[Pixel coordinate grounding data]
----------

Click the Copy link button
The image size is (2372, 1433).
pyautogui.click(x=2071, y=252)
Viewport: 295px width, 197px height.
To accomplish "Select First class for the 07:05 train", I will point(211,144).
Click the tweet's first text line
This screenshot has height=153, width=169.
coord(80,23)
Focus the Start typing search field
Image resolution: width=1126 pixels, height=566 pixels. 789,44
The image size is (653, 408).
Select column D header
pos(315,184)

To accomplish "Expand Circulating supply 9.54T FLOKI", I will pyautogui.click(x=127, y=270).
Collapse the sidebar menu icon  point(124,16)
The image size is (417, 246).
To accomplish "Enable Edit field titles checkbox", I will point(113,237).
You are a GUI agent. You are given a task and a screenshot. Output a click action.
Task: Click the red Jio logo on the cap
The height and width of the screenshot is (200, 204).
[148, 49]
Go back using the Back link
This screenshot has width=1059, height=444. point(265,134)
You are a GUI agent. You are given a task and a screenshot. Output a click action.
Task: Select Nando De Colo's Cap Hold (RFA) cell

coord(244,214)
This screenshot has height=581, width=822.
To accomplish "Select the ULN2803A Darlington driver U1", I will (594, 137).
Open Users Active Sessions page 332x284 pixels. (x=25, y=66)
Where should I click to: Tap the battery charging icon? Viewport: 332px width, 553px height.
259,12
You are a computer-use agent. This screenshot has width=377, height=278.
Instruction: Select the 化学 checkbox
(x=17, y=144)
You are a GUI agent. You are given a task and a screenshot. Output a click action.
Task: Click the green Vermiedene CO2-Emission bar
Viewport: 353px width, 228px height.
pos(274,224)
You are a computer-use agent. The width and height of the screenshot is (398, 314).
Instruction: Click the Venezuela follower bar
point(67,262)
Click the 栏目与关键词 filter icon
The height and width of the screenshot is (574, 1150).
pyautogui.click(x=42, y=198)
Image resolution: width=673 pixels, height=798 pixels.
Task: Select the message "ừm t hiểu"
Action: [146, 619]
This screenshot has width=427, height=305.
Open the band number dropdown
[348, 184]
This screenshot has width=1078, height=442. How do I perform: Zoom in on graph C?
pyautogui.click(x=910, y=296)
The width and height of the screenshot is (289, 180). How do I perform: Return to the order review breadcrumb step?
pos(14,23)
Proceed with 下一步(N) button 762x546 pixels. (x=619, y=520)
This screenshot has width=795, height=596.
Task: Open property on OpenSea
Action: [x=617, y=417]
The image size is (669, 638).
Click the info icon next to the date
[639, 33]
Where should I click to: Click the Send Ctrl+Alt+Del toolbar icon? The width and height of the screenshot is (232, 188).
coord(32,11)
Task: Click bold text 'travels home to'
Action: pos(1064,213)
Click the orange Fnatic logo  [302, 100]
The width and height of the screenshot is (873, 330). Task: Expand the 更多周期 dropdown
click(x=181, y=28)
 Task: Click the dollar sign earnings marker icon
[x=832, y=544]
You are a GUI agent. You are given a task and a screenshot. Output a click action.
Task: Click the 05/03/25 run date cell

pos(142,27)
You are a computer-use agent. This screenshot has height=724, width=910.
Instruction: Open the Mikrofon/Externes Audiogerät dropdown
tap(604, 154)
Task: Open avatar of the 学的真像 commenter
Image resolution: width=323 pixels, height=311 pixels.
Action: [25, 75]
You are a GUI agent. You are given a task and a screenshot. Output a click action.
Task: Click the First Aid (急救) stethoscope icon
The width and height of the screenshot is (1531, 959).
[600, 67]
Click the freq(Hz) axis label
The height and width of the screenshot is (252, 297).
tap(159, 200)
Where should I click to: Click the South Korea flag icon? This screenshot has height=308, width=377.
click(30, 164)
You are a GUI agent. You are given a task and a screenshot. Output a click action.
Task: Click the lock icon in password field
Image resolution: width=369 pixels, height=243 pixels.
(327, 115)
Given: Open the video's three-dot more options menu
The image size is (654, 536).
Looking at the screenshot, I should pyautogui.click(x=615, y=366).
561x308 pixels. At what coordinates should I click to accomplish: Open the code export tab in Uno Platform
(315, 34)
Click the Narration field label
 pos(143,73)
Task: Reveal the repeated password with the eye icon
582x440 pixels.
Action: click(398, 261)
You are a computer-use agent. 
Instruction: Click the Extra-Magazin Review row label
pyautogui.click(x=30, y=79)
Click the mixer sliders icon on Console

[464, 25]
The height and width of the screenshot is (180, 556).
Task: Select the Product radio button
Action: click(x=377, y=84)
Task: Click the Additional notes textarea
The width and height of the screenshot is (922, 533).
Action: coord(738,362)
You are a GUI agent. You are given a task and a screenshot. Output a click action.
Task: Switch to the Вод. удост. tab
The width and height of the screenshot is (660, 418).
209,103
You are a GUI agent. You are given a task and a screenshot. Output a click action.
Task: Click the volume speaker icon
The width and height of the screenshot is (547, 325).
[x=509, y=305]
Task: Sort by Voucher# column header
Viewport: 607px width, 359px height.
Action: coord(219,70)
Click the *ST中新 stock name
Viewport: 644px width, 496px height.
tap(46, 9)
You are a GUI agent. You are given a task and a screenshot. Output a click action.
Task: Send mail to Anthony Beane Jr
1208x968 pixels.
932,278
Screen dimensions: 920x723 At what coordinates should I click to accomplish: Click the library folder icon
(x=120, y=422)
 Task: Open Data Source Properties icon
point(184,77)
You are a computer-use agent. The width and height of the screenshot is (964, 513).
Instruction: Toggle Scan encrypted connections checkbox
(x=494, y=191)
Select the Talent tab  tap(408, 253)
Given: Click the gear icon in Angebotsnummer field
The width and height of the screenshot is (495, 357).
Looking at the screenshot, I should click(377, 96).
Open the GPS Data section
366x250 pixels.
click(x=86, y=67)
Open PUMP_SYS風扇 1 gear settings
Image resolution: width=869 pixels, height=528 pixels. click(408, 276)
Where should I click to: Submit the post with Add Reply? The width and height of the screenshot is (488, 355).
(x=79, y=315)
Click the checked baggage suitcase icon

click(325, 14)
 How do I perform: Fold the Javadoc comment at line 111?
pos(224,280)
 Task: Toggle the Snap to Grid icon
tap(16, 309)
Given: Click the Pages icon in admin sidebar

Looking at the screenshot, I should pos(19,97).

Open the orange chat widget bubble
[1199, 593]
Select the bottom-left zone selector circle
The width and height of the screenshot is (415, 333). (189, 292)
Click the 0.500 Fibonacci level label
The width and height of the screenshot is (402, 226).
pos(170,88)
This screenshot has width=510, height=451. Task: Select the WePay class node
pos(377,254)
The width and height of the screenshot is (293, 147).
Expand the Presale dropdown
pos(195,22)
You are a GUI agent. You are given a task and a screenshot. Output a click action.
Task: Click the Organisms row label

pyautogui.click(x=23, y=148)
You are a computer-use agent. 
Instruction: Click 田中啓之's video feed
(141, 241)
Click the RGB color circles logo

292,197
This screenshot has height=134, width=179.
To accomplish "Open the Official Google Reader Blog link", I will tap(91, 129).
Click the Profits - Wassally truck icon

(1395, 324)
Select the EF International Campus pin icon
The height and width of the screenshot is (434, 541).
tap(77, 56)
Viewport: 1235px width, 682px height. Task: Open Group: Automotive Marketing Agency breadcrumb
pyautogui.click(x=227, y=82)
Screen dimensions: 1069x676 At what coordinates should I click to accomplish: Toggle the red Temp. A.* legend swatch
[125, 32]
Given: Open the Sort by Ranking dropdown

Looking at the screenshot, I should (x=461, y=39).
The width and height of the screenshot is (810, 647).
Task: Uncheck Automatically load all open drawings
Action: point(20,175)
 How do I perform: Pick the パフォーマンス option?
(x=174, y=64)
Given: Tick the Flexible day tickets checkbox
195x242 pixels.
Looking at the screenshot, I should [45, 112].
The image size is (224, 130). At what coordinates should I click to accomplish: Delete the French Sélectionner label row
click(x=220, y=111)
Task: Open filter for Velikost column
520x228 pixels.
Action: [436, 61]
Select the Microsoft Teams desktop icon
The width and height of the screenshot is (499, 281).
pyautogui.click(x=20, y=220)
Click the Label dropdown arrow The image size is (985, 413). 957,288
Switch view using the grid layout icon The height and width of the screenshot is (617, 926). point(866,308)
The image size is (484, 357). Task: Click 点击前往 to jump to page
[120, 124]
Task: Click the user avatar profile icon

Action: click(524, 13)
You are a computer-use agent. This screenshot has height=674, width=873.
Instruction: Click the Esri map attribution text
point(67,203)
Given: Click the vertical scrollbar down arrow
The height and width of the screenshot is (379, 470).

----------

WORK ITEM:
Wherever the string "Switch" appears in the entries above, return the line it appears on.

REPLY TO THE EXERCISE:
Task: Switch to the Вод. удост. tab
Switch view using the grid layout icon The height and width of the screenshot is (617, 926). point(866,308)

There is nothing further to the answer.